We see the same thing every time we give a Sonic carhop a tip. They always react as if we've given them a million dollars. Afterward, Chris and I always have the conversation of "poor carhop, no one ever tips them". The truth is, those carhops probably rarely see a tip. It's so simple, being nice and it's an easy thing to do, for the most part. I really started thinking about this when I went to this site tweeted by Chookooloonks. Wouldn't it be so much easier to be nice to people if they were wearing a sign like one of those?

And then it dawned on me. It's easy to be nice, but some times, it's hard to accept kindness. This is something I tend to struggle with, particularly when the kindness is coming from someone I don't trust. So, today for Love Thursday, I offer you a challenge. It's a challenge to not only be nice, but to accept kindness from others.

Happy Love Thursday!

LOVE THURSDAYS

Cindy Maddera

Lincoln Motel The busy season is upon us. Chris will be swamped at work until after the New Year. I will just be swamped with work until...forever. So we decided that this was the week to take a little time for ourselves. We are using this time to clean up, clean out, and re-organize, but it hasn't been all work and no play around here.

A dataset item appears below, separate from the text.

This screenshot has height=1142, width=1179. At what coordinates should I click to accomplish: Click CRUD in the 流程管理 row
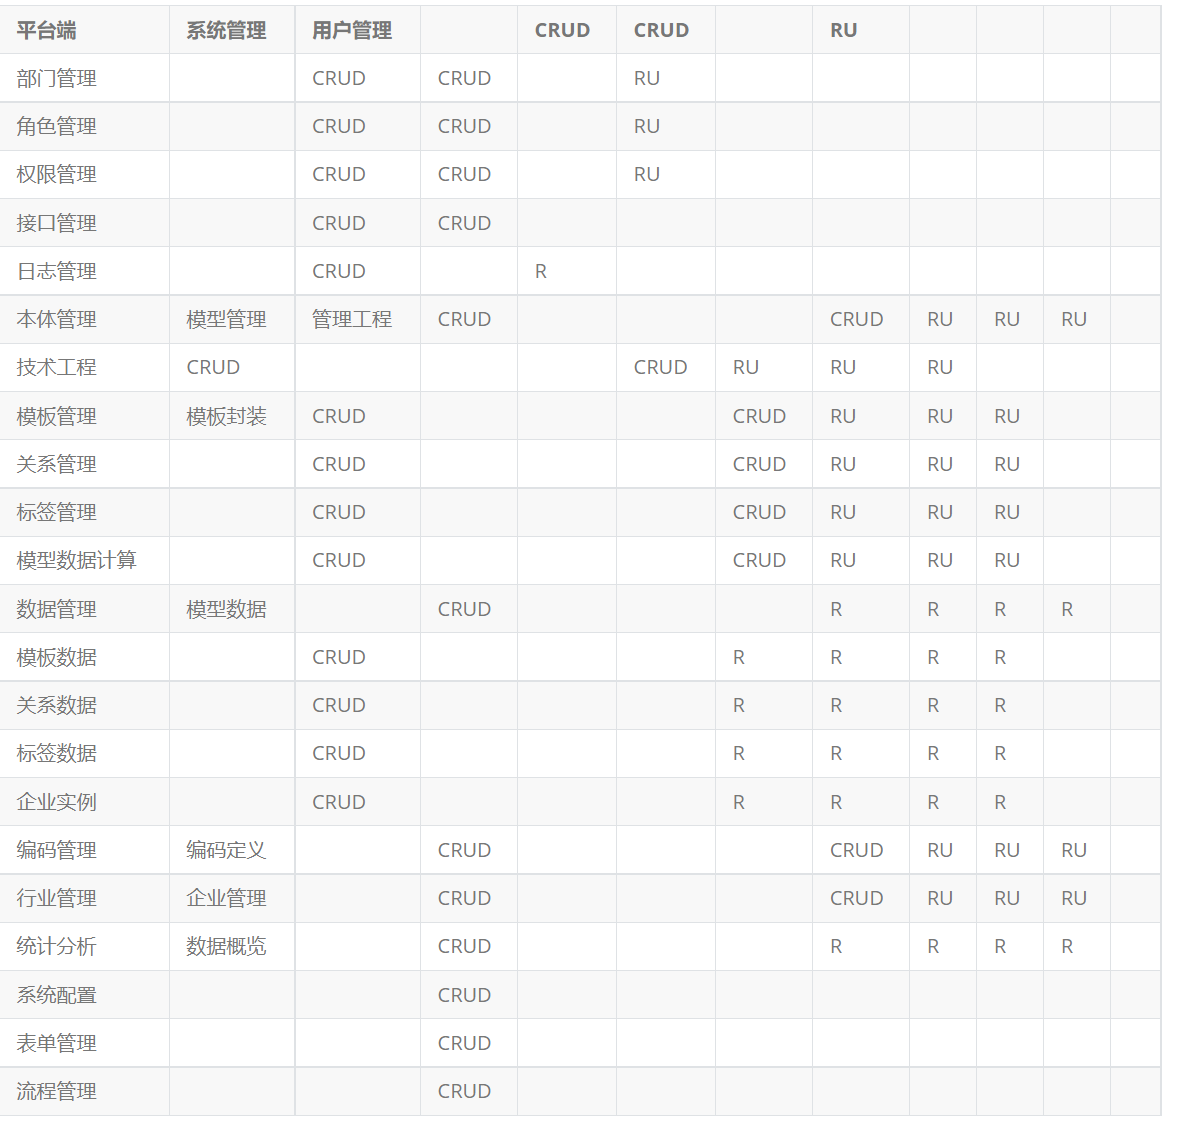pos(464,1091)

Sunday night Chris and I stayed in the Lincoln Motel on Route 66 which was no Hilton, but was clean and quaint and we had a lovely time. We've eaten at new places like the New Kaiser's American Bistro (great vegg selection) and Beatnix Cafe (not so new, but new to us). And last night? We dined at Ludivine. There are no words. Ludivine was fabulous.

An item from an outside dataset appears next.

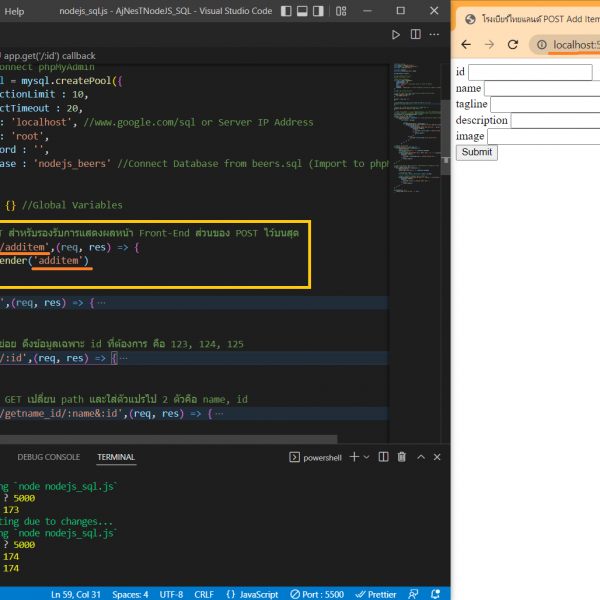Screen dimensions: 600x600
Task: Click the site information icon
Action: point(540,45)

Chef's Special For the Vegetarian

OK, so we didn't run off for a week in Paris or frolic on white sand beaches in Mexico. But we did the kinds of things that we would normally do on vacations. We tried new places. We rested. We relaxed. And we're still relishing every last moment.

Happy Love Thursday!

LOVE THURSDAY

Cindy Maddera

I've always been an early bird. I usually have no problem being up and ready at 7 AM. I know; it's disgusting. But I'm usually crashing around 9 in the evening, so late night things are a bit of a struggle. But there's something about the mornings that are so fresh and hopeful. It's a new day, a chance to do it better than the last. I've been hearing a lot about change, growing older and thoughts on identity. Someone in the 365 day pool had taken a birthday picture ho-humming growing older. I say that any year you survive, is a year worth celebrating. Change happens. We all grow older. We are who we are. I will always be the Early Bird and Chris will always be the Night Owl. And we are FABULOUS! Each and every one.

Moon in the Morning

Enjoy the new day and Happy Love Thursday.